The benefits of combining residential, commercial and retail are easily apparent. “For consumers, it provides multiple uses in one location, which leads to convenience,” said John Bacon, VP of marketing and communications for RED Development, co-headquartered in Kansas City, Mo., and Scottsdale, Ariz.

“The demographics that drive retail are residential,” added Josh Poag, executive VP and CFO of Memphis, Tenn.-based Poag & McEwen Lifestyle Centers. By concentrating the places that people live, work and play, the developer not only embeds a permanent market, but also diversifies sources of income, fully leveraging the economic potential of the land.

While developers and retailers eye the economic potential of mixed-use centers, shoppers are excited by what can only be described as the extravagance of many of these developments. The open public spaces and custom architecture that characterize today’s mixed-use format help “create a greater sense of place, a greater scale for the project,” said Poag.

Poag & McEwen’s Highland Row in Memphis will provide excitement for Southerners’ shopping safaris. Designed to reiterate the character and fabric of a traditional neighborhood or community while still injecting the vibrancy of uptown living, the project will contain approximately 97,000 sq. ft. of retail space and 220,000 sq. ft. of distinctive downtown-style residences.

Located within one block of the University of Memphis and in a prime position to better serve the vibrant areas of downtown, midtown and East Memphis, Highland Row is being created to provide a choice destination for retail excursions.

As Poag & McEwen develops an underserved area of Memphis, RED will in large part reinvigorate downtown Phoenix. CityScape, a 2.5 million-sq.-ft. mixed-use center that sprawls across three blocks of downtown Phoenix’s Copper Square district, is within walking distance of City Hall, the Symphony and the U.S. Airways Center. CityScape, which is designed around a public park, will combine more than 1,800 unique residences with offices, hotels and 250,000 sq. ft. of retail, dining and entertainment.

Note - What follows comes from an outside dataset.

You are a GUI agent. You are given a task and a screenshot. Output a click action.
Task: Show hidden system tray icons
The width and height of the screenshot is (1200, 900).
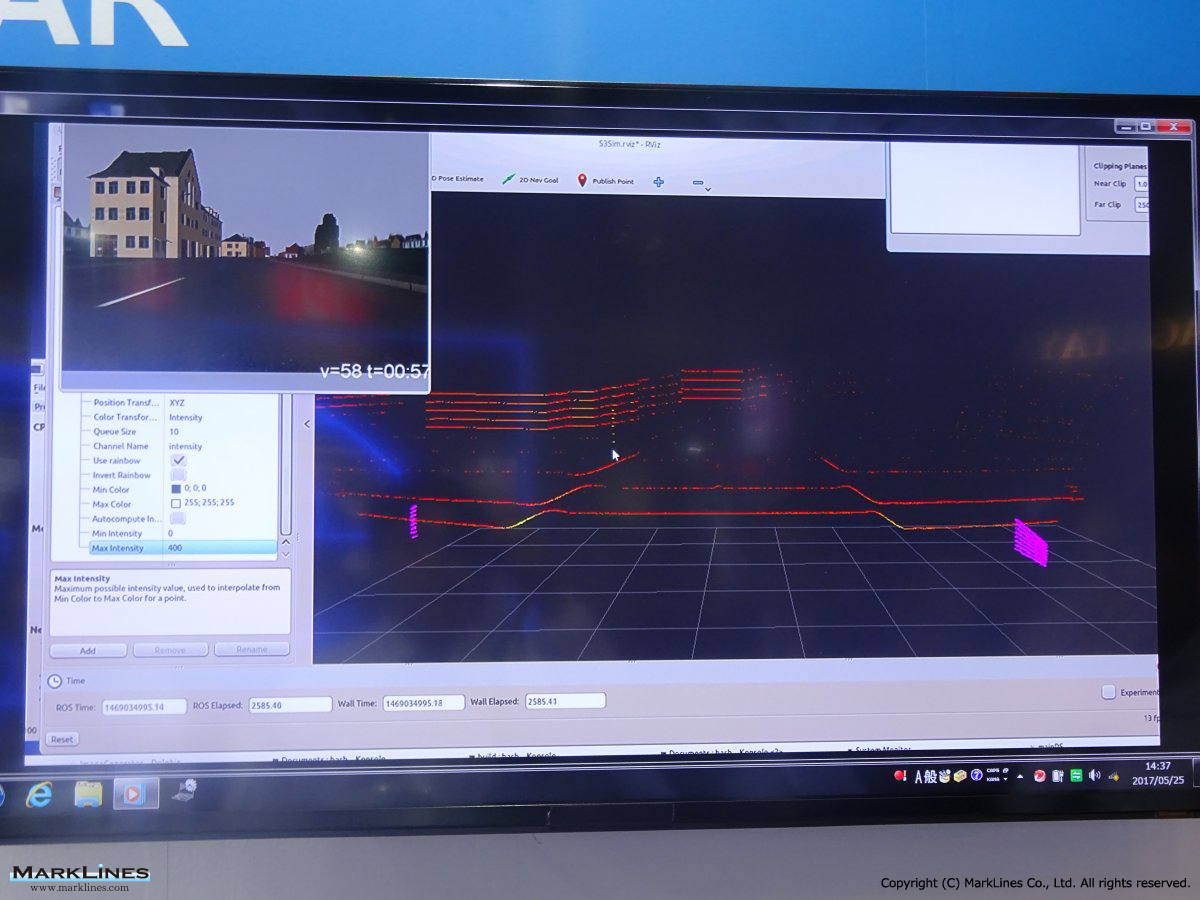pos(1020,776)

However, benefits that a mixed-use development provides are equaled only by the challenges it supplies. “It isn’t easy to make multiple uses work together in one project,” explained RED Development’s Bacon. “Vertical stacking of condos and offices above retail guarantees logistical headaches.” But because a weighty number of today’s consumers desire the convenience of an urban setting, the challenges of mixed-use undertakings are more than worthwhile, said Bacon. And great success can come from great design.

The Sembler Co., based in St. Petersburg, Fla., has found such success through mixed-use development. According to Jeff Fuqua, president, “People really like to live in the action of a retail environment. They like to walk to the retail they frequent.” When asked whether there’s any chance of overdeveloping the format, Fuqua explained, “It’s smart growth. It takes traffic off the road; it combines uses and increases density; it reduces sprawl. It’s all about the environment. High density is green development.”

Sembler’s Brookhaven Village, opening in 2009 in Atlanta, is on the cutting edge of mixed-use, combining big-box retailers, junior anchors, Main Street boutiques and restaurants in its 600,000-sq.-ft. retail space. More than 1,500 residential units, a five-story, 150,000-sq.-ft. office tower and vast public spaces complete the 50-acre urban walking village.

Time has changed the names and faces of the retailers and has altered the building materials used, but the concept of mixed-use is truly ancient. Today, as cities swell and the prices of both land and gas rise, developers are maximizing their investments by building vertically and mixing uses. The law of accelerating returns postulates that the swiftest change is in the rate of change itself. In a world in constant flux, mixed-use’s flexibility ensures its survival.